I am not well versed in memristors to give an elementary setting that shows their fundamental difference from resistors, but I am pretty confident you got that part wrong, as well.
Have you looked up the Science Direct link I gave above? I am not redefining industry standard terms: diodes have been considered to be nonlinear resistors for decades. You just wasn't aware of it.
Yes and we have names for a resistive device that is designed to be very non linear, the industry standard term for that is a varistor instead of resistor.
If you just generalise all these things are being resistors, then you could also generalize all diodes as diodes (even tho they act very differently), then it falls apart even more as some TVS diodes exhibit a memrisor like behavior (they clamp down and stay clamped until you reduce the current, hence have memory of previous current).

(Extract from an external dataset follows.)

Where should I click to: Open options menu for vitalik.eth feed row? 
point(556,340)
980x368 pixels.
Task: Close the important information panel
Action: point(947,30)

But that's besides the point. Diodes exhibiting electrical resistance is nothing special or ground breaking. Everyone in this thread knows about it.
The only problem is that you are throwing around the term resistor and resistance as being the same thing. They are not. The resistor is the industry standard term for a device that is designed to create the effect of resistance in a well defined manner. While electrical resistance is a physics phenomenon where something opposes the flow of current in a electrical circuit.
What is the point you are trying to make with this thread? That a diode has electrical resistance? Or that everything that exhibits electrical resistance should be called a resistor?